=== Begin Enclosure ===

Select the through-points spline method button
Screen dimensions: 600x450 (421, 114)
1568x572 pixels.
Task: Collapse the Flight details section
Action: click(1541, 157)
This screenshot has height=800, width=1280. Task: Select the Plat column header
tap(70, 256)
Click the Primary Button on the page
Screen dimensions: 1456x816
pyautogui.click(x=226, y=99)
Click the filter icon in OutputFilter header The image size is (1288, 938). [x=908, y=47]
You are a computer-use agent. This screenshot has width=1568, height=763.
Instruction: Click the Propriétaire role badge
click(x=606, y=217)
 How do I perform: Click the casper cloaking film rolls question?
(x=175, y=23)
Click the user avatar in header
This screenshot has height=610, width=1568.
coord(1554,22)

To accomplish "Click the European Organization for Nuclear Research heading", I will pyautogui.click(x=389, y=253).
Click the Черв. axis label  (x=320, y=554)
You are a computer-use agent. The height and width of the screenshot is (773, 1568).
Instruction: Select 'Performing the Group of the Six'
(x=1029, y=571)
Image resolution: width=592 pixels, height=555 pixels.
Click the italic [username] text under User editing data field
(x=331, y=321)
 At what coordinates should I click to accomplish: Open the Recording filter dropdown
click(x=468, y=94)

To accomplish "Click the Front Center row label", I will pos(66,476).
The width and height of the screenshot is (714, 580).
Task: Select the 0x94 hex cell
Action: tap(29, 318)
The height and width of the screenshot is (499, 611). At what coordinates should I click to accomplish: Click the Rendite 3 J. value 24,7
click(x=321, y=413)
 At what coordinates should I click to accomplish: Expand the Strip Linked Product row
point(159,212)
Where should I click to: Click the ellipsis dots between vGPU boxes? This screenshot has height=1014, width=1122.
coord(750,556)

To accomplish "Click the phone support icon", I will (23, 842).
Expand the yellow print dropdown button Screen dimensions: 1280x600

=== End Enclosure ===

Instructions to follow
Find all the lines containing "computer" in the material, then copy them.

Answer box
You are a computer-use agent. This screenshot has width=1568, height=763.
You are a computer-use agent. The height and width of the screenshot is (773, 1568).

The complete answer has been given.